### Source material
_ _ _
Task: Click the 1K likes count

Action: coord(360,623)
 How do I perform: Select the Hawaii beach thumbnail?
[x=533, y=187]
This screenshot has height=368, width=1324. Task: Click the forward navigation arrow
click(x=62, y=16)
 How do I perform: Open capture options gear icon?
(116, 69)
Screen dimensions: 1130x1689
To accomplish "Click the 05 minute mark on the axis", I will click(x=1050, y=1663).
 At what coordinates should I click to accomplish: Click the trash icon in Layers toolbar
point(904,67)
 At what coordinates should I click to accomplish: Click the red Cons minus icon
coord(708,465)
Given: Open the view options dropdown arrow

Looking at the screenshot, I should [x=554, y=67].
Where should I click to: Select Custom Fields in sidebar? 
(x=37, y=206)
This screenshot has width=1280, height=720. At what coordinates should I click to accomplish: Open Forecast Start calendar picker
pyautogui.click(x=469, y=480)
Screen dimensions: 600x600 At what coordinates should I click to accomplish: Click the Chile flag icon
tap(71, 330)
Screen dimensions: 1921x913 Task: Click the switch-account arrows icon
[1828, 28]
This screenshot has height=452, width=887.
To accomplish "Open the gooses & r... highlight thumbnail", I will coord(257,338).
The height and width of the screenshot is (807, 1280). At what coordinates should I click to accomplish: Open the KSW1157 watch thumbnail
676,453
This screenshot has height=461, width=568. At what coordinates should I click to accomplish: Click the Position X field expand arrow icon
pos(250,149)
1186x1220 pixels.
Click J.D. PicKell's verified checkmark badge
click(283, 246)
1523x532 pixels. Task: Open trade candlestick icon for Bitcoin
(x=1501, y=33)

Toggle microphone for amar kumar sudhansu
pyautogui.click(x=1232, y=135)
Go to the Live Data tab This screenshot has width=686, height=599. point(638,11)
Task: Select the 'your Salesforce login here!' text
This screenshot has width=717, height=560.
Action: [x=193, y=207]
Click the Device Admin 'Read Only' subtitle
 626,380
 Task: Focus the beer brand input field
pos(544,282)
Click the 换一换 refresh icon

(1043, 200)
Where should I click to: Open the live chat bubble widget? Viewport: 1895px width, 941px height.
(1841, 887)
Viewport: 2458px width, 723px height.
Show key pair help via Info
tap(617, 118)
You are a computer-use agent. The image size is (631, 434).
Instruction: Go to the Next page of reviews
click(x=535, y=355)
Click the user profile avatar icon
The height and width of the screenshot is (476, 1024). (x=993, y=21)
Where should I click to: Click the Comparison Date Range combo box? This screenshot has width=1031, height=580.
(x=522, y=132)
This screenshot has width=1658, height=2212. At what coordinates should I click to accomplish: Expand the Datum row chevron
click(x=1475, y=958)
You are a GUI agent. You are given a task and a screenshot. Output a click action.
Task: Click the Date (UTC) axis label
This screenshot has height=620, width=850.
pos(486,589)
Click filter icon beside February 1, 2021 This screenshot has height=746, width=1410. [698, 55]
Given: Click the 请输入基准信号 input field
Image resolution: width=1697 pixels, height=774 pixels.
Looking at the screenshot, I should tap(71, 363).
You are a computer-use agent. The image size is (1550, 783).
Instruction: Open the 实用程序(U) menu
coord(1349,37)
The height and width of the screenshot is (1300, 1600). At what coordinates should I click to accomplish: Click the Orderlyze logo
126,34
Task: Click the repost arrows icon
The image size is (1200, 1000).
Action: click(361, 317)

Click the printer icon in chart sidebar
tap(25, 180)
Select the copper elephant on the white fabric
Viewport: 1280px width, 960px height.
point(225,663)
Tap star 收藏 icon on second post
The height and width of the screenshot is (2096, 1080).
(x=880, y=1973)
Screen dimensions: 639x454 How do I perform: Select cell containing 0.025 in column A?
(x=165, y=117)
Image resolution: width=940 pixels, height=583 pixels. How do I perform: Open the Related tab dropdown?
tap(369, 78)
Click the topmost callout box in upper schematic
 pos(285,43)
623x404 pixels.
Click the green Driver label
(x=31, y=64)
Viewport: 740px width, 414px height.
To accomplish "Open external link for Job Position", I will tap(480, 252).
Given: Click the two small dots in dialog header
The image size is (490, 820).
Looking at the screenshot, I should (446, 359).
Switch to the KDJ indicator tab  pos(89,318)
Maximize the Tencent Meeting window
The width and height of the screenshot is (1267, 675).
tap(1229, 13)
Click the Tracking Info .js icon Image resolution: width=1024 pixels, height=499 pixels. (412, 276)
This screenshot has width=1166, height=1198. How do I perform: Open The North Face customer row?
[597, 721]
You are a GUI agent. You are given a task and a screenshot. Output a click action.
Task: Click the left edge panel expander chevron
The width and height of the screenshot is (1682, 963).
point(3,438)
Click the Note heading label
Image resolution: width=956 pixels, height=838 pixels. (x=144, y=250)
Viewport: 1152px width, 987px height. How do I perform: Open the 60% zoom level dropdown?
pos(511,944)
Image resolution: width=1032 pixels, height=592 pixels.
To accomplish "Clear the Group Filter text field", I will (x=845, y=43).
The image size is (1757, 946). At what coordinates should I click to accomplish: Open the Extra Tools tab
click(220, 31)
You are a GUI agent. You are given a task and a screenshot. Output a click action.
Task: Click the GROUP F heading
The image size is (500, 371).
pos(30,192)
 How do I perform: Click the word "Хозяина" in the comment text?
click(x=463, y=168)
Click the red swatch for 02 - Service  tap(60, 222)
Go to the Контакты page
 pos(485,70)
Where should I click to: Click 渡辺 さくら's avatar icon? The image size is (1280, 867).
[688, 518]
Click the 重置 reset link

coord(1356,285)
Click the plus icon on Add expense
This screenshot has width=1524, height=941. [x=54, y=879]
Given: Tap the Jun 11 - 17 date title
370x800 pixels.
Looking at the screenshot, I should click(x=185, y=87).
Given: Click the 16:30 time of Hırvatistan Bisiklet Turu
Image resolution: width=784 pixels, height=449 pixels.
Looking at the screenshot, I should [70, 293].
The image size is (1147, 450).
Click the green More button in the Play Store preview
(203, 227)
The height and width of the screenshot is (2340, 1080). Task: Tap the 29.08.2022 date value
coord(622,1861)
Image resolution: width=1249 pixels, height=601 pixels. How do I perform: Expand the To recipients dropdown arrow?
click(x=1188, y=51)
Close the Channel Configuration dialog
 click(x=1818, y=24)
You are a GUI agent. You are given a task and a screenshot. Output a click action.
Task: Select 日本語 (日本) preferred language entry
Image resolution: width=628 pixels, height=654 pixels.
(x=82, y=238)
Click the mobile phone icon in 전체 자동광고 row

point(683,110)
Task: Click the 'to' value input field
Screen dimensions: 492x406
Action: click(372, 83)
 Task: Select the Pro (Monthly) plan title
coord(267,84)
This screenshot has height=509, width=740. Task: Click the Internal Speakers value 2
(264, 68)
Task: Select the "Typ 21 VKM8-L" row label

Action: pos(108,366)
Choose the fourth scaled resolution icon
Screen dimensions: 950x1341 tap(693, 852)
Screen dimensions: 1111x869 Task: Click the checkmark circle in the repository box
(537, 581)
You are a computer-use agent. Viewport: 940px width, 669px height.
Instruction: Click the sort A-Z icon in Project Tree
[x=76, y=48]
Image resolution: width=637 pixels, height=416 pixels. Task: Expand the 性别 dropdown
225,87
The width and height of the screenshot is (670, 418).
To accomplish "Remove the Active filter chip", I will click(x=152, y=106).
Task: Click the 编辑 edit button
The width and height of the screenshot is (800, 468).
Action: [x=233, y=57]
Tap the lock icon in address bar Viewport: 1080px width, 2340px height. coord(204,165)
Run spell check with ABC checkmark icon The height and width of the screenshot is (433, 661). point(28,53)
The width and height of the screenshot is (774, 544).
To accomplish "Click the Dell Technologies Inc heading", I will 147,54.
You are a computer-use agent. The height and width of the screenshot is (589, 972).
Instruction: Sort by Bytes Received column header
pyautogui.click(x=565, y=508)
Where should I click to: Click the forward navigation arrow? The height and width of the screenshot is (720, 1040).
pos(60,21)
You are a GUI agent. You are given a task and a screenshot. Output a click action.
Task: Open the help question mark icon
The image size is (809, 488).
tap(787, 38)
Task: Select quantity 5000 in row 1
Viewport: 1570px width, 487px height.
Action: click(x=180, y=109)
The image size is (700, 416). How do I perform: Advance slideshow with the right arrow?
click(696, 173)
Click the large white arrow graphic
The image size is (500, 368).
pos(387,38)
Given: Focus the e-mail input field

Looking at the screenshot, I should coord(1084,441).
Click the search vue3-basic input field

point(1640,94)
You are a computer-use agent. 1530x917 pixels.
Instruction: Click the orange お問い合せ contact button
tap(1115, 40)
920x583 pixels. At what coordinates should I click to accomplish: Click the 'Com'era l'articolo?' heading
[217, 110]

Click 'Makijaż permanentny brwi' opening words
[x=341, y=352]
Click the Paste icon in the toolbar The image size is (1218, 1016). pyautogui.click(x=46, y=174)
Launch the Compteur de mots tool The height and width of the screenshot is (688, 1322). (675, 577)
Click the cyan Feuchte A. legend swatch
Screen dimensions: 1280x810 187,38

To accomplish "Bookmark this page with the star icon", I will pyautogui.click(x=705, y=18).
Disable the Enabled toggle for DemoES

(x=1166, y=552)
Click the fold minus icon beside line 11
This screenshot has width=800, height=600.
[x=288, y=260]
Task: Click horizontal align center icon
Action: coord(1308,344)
_ _ _
In the listing above, how many lines hold the word "beside"? Give the number and nothing more.

### Written answer
2